> **PROVIDED PASSAGE**:
↓↓↓

# Winter Headband Earwarmer Knit



## SouthernGirl (Dec 28, 2011)

A quick knit and great gift idea. Pattern contains instructions for three different weights of yarn and two different styles so there are many options.

$3.00
http://www.ravelry.com/patterns/library/headband-ear-warmer-classy-moss-stitch


----------



## virginia42 (Mar 13, 2011)

Very nice.


----------



## Rainebo (Apr 22, 2012)

So pretty with the flower!!


----------



## mollyannhad (Feb 1, 2011)

That looks like a fun knit!


----------



## Kathy L (Oct 29, 2013)

I love the flower with the earwarmer! These would be perfect to make as gifts for Christmas.


----------



## MzKnitCro (May 29, 2012)

That's cute.


----------



## Knittingkitty (Sep 25, 2011)

Very cute, love the flower!


----------



## belleflower (Apr 23, 2013)

Lovely, simplistic and chicxx


----------



## NellieKnitter (Sep 10, 2012)

Very cute! 

Have you heard from my niece yet? I gave her your information this past weekend.


----------



## Callie's Mom (Nov 20, 2011)

Is the flower knit in with the headband or knitted later and put on....


----------



## Zinzin (Oct 17, 2012)

The flower on the headband is tempting me to buy this.


----------



## Sugar and Spice's Mom (Aug 2, 2011)

I'm asking this question also. The headband is a beauty, love the flower. Where may I purchase the pattern?


Callie's Mom said:


> Is the flower knit in with the headband or knitted later and put on....


----------



## oge designs (Aug 14, 2012)

Very pretty, simplistic, and modern


----------



## trish2222 (May 13, 2012)

Kathy L said:


> I love the flower with the earwarmer! These would be perfect to make as gifts for Christmas.


ditto


----------



## SouthernGirl (Dec 28, 2011)

It's knitted separately.



Callie's Mom said:


> Is the flower knit in with the headband or knitted later and put on....


----------



## SouthernGirl (Dec 28, 2011)

Thank you all for your comments.

Here's the link.
http://www.ravelry.com/patterns/library/headband-ear-warmer-classy-moss-stitch

The flower is knitted separately and then sewn on the headband.



Sugar and Spice's Mom said:


> I'm asking this question also. The headband is a beauty, love the flower. Where may I purchase the pattern?


----------



## Gypsycream (Nov 23, 2011)

I love your designs, this is fabulous!


----------

↑↑↑

> **ENTRIES**:
↓↓↓

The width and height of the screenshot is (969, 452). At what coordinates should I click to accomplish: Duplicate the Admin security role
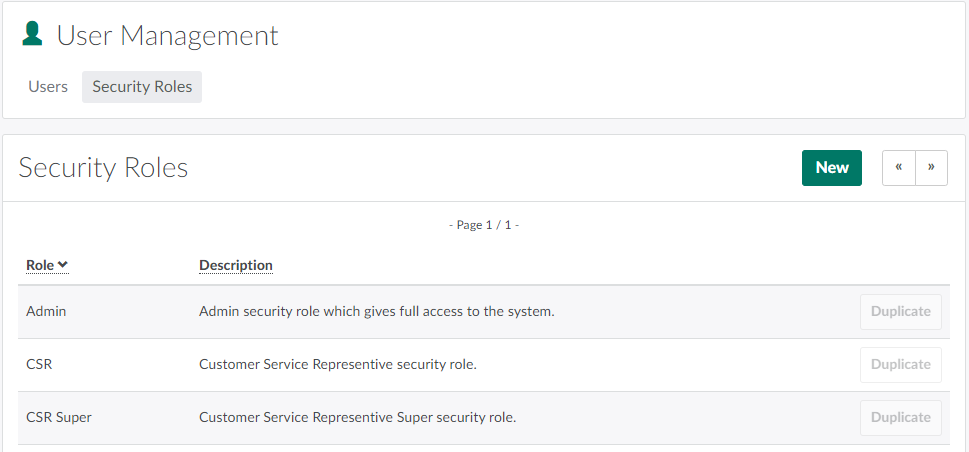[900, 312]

↑↑↑
↓↓↓

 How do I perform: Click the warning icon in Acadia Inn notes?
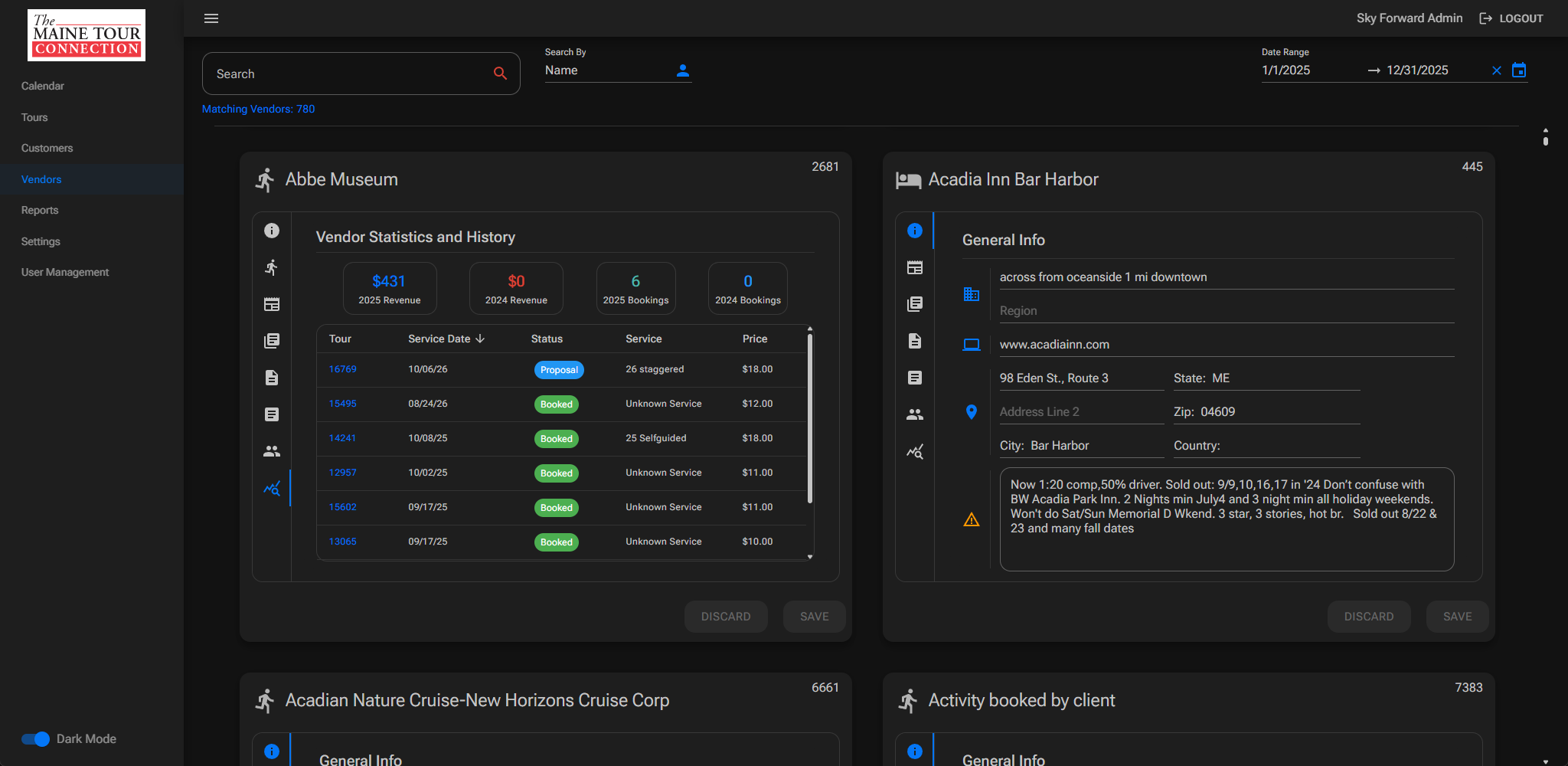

↑↑↑

> **REQUIRED TASKS**:
a. In the headband thread, translate this sentence into Spanish: "The flower is knitted separately and then sewn on the headband."
b. Output the part of the headband thread that begins at the words "## Callie's Mom" and stops after the words "to buy this.".
The records have no connection to the headband thread.

> **RESULTS IN ORDER**:
a. La flor se teje por separado y luego se cose a la diadema.

b.
## Callie's Mom (Nov 20, 2011)

Is the flower knit in with the headband or knitted later and put on....


----------



## Zinzin (Oct 17, 2012)

The flower on the headband is tempting me to buy this.